What IFS does
IFS checks multiple conditions in order and returns the value for the first condition that is TRUE. It replaces nested IF formulas and makes multi-branch logic easier to read.
If no condition is TRUE, IFS returns a #N/A error. To avoid this, add TRUE as the last condition with a default value.
Practical examples
Assign a size label based on a value
=IFS(A2<10,"XS",A2<20,"S",A2<30,"M",A2<40,"L",TRUE,"XL")
Each condition is tested in order. The first match wins.

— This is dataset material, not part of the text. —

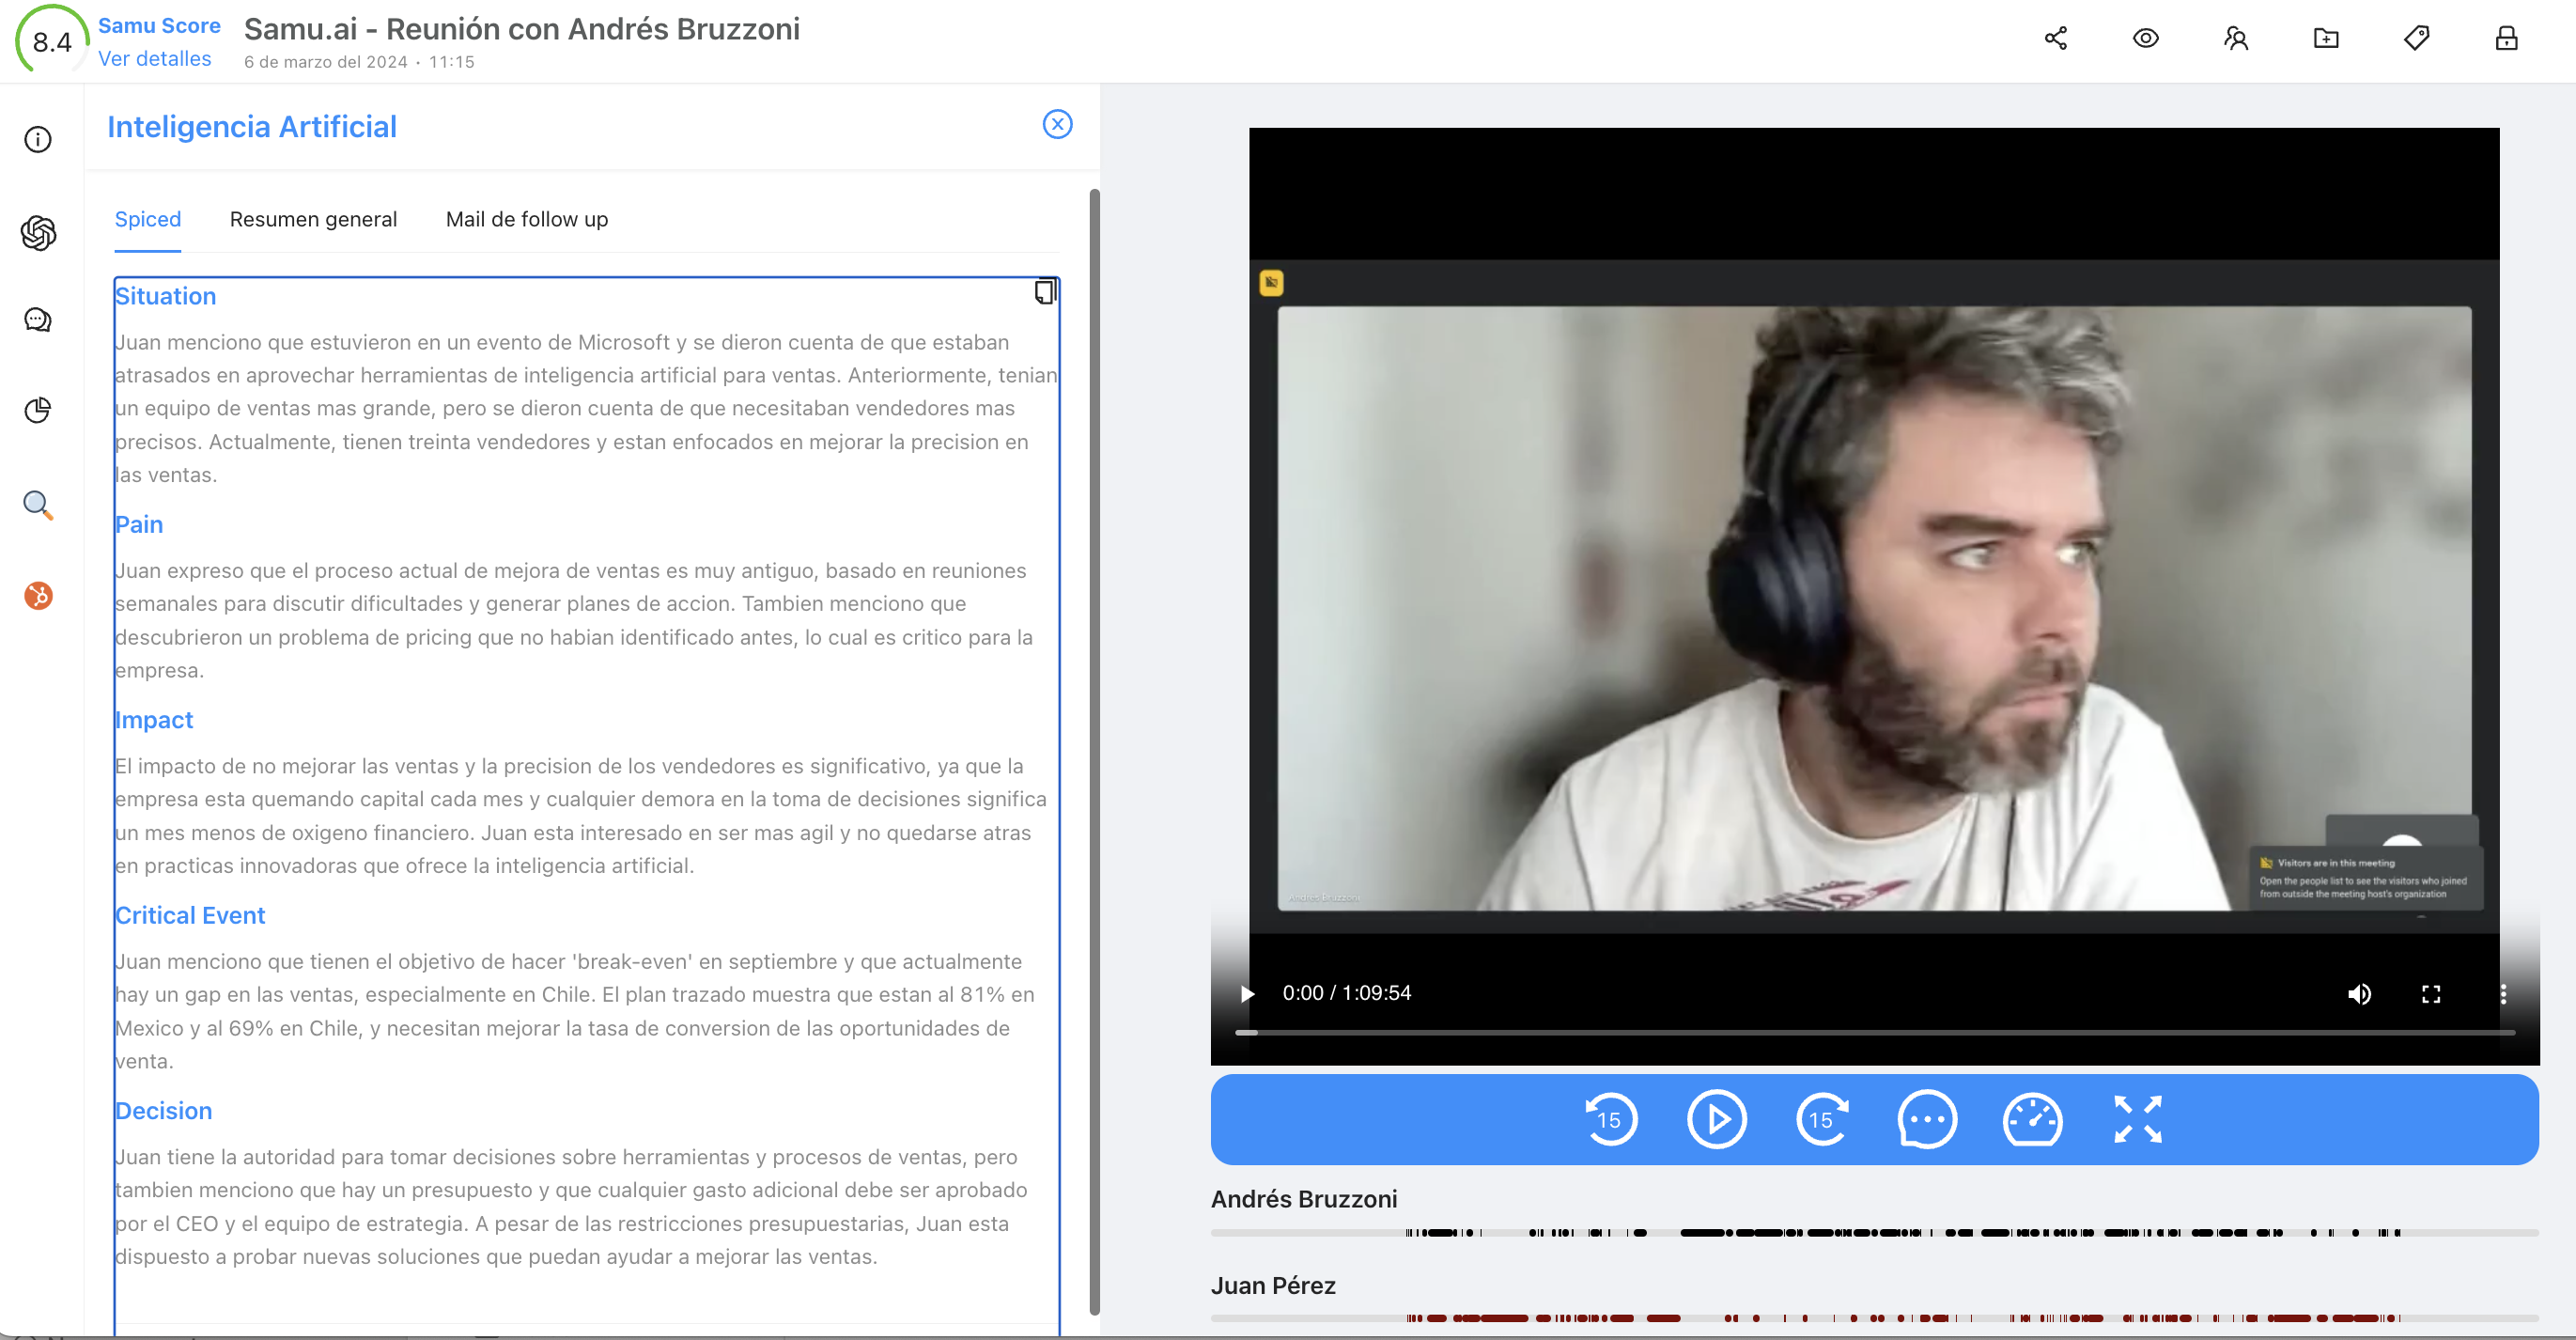Share the meeting recording

[x=2056, y=37]
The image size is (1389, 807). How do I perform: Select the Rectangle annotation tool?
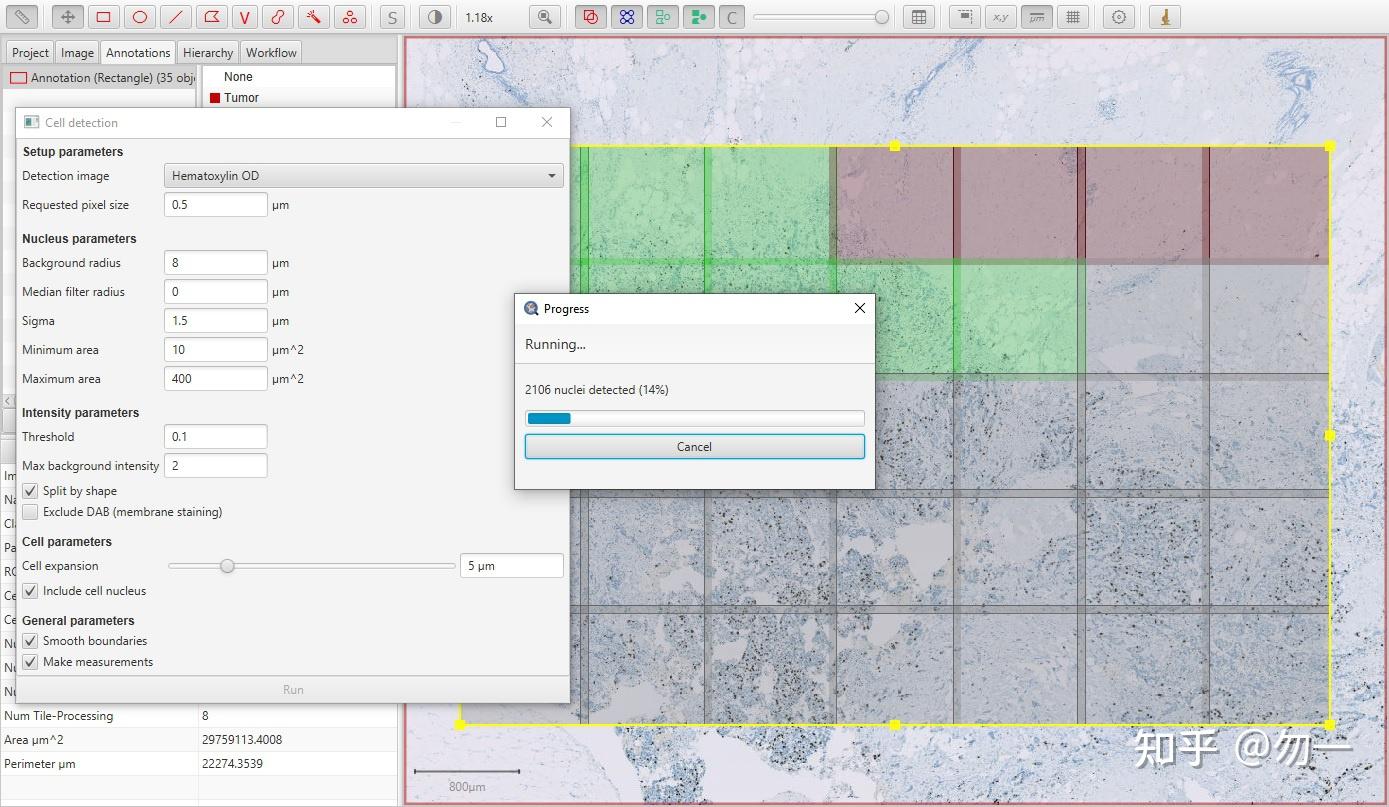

The final TRUE acts as a catch-all default.
Grade a score
=IFS(B2>=90,"A",B2>=80,"B",B2>=70,"C",B2>=60,"D",TRUE,"F")
This is cleaner than five levels of nested IF and easier to extend when new grade thresholds are added.
Common mistakes and notes
Missing default condition
Without a TRUE catch-all at the end, rows that match no condition will return #N/A. Always include a default unless you specifically want an error for unmatched cases.
Condition order matters
IFS returns the value for the first TRUE condition. If you put A2<40 before A2<10, everything under 40 matches the first test and the smaller thresholds never run.
Availability
IFS is available in Excel 365, Excel 2021, and Excel 2019. It is not available in Excel 2016 or earlier.